Das beste Beispiel für einen Verstoß gegen die Maxime der Qualität, bei der dennoch nicht das Kooperationsprinzip außer Kraft gesetzt wird, ist die (erkannte, also erfolgreiche) Ironie. Man erkennt sie oft durch den folgenden Gedankenprozess: 1) Der Gesprächspartner lobt mich für meine Geschicklichkeit, obwohl ich den Teller habe fallen lassen. 2) Er verstößt damit ganz offensichtlich gegen die Maxime der Qualität. 3) Ich nehme an, dass er weiß, dass ich diesen Verstoß bemerke. 4) Ich habe keinen Anlass, daran zu zweifeln, dass das übergeordnete Kooperationsprinzip für uns beide gilt. 5) Also will er mir ironisch zu verstehen geben, dass ich zwei linke Hände habe.

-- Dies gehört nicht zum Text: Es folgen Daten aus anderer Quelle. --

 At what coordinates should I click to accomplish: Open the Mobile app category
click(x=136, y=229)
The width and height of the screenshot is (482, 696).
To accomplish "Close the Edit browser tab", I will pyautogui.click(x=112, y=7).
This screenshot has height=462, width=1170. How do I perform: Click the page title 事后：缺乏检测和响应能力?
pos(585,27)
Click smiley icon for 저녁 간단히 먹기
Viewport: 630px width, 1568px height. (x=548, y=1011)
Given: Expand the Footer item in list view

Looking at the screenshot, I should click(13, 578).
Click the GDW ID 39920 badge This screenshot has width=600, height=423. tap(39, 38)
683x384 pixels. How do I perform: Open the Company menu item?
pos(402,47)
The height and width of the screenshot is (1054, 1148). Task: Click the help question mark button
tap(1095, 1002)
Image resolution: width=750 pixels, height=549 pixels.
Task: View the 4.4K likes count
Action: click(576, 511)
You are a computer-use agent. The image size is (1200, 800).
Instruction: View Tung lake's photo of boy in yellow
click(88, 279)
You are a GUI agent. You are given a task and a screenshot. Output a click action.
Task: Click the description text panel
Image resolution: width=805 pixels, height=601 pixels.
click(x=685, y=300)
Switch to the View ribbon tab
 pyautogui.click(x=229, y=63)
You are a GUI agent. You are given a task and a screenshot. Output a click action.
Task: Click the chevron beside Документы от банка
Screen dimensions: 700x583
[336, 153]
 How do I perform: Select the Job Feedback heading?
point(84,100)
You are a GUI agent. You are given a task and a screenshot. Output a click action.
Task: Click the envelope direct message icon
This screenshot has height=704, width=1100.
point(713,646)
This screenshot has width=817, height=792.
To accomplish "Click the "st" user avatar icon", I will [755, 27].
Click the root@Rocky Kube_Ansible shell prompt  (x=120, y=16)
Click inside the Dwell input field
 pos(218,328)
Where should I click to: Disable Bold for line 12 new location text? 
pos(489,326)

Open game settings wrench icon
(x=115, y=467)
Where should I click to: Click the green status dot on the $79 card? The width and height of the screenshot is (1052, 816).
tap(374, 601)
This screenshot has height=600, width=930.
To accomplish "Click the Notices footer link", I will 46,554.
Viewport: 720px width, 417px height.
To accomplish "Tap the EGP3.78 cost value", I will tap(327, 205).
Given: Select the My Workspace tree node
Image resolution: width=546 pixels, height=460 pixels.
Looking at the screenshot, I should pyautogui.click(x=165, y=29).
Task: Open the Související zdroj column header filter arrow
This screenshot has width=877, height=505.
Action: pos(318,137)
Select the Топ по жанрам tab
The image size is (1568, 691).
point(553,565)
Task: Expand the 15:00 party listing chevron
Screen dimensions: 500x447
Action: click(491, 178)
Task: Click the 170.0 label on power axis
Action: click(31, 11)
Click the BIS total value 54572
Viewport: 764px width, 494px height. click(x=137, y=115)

Derartige Gedankenprozesse, bei denen man vom Gesagten auf das Gemeinte schließt, nennt Grice Implikaturen. Die Theorie der Konversationsmaximen ist also zugleich eine der Konversationsimplikaturen. Sie verdeutlicht, dass es nicht unbedingt die Kenntnis einer „wörtlichen Bedeutung“ ist, die alltägliche Kommunikationsprozesse regelt, sondern gewöhnlich das Wissen um die Sprecherabsicht in konkreten Gesprächssituationen.